The processions themselves stem from when Sicily was ruled by Spain between the fifteenth and eighteenth centuries, when saints’ feast days–previously simple liturgical services–were turned into citywide spectacles to solidify the island’s Christian identity. These celebrations were the festive side of Spain’s sinister efforts to implement their authoritarian brand of Catholicism, which also included violence towards and the expulsion of the island’s sizeable Jewish and small Muslim populations and, later, the persecution of sex workers, practitioners of magic, accused witches, queers, and Protestants under the auspices of the Inquisition. Despite this, Mackay argues that many Sicilians continued to engage in what has been termed “occult resistance,” feigning respect for the Church while quietly clinging to folk rituals, subversive beliefs, and syncretic religious practices.

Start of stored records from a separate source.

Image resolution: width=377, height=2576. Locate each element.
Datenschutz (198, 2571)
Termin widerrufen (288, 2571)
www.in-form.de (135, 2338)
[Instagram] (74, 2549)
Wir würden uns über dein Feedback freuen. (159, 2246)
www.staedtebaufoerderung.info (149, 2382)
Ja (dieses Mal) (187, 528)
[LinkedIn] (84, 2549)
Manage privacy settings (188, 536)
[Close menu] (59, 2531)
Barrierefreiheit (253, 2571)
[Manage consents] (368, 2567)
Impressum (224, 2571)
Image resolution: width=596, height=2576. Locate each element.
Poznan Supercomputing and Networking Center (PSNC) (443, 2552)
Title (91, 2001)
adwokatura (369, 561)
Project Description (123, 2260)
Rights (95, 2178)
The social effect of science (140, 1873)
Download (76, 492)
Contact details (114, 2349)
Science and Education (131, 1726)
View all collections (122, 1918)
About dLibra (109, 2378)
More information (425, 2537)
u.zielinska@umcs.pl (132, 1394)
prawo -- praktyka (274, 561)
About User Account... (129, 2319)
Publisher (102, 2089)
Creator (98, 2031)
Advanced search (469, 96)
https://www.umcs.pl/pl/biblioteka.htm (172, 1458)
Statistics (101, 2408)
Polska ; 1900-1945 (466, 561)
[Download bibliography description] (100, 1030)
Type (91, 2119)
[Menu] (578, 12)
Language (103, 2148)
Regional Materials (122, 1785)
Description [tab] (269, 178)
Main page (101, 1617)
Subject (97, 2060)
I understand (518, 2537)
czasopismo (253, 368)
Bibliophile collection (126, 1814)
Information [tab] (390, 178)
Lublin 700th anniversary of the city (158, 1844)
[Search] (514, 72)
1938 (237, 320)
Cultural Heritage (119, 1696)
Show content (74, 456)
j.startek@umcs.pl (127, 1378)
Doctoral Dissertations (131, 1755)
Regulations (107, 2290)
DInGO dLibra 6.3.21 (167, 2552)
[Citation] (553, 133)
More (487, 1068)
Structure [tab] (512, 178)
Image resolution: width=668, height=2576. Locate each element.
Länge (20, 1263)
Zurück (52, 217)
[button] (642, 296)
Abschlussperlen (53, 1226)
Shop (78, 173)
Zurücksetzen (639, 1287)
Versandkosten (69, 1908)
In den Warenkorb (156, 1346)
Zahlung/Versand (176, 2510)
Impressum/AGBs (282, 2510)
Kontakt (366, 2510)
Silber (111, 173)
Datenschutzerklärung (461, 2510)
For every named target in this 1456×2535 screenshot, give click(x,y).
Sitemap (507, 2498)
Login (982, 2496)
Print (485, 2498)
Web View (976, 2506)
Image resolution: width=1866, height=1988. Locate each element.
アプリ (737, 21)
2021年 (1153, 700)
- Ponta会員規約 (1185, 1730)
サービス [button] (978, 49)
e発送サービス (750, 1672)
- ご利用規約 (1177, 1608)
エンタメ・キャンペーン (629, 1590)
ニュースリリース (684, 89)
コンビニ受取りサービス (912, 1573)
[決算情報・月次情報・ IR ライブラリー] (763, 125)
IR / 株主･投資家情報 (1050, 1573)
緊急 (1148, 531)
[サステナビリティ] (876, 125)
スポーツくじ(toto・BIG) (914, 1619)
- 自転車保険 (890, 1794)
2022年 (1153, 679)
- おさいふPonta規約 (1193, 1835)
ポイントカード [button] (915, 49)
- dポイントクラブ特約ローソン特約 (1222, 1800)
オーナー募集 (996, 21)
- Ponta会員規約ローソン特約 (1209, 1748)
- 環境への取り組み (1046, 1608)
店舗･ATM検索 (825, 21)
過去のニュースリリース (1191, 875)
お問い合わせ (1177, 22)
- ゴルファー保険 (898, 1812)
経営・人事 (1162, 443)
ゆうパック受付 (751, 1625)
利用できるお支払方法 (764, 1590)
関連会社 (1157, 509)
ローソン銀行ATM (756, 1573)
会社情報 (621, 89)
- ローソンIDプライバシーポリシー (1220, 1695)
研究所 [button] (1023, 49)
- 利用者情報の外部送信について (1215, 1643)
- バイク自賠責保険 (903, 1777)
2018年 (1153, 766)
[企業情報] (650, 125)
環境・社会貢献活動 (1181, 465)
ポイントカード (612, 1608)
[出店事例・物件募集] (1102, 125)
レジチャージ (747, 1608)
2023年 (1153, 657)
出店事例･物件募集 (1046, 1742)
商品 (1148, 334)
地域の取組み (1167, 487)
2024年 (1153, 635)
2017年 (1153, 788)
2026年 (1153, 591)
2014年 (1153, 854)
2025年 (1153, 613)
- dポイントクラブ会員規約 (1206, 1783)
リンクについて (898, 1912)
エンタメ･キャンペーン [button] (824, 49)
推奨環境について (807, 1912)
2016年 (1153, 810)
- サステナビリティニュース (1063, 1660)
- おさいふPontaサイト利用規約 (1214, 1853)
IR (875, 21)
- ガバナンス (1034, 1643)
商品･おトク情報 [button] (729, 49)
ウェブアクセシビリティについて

Down the street from the cathedral, I noticed a handwritten sign in a bakery window advertising cuccìa, a Sicilian wheat berry and ricotta pudding traditionally eaten on St. Lucy’s Day. While I’d made it before, I’d never eaten someone else’s version, so I ordered a small container. The ricotta was fresh, and the dark brown wheat berries, mixed with candied fruit, were just sweet enough. The pudding–tied to the saint’s association with providing food in times of need and closer in spirit to Scandinavian traditions–felt like an antidote to the dead and dying Lucy I encountered all over Syracuse.
The century and location of cuccìa’s origin story change depending on the teller–often it’s Syracuse, sometimes it’s Palermo–but the basic plot points remain the same: during a long, devastating famine in the early modern era, a ship full of grain docked in the harbor. Starving locals rushed to the ship and, too hungry to mill the grain into flour, ate the wheat berries raw.[7] But preparing cuccìa entails soaking the wheat berries for three days before cooking them, a step that complicates the dish’s provenance. In Pomp and Sustenance: Twenty-Five Centuries of Sicilian Food, Mary Taylor Simeti suggests that the story of the famine is a Christianization of an ancient food ritual. She follows a hunch that cuccìa is related to panspermia, a dish of boiled seeds prepared in honor of Apollo, the Greek god of the sun.
The Hellenic connection makes sense: Sicily was, after all, such an important part of Magna Graecia[8] that it’s where Persephone–a goddess who, alongside her mother Demeter, has resonances with St. Lucy–was abducted into Hades. In her biannual journey, Persephone made her way through subterranean passageways just as Lucy did, while Demeter was said to have searched the underworld frantically for her stolen daughter, using a torch to light her way. As goddess of the harvest, Demeter was particularly sacred to women and the peasantry in Sicily, worship of her driven by a reverence for the earth and a wheat-centered agricultural system.[9] The statue of Lucy carried through the streets of Syracuse grasps a palm frond in her left hand that looks strikingly like the wheat—a symbol of nourishment and life—that Demeter brandishes ancient Greek images.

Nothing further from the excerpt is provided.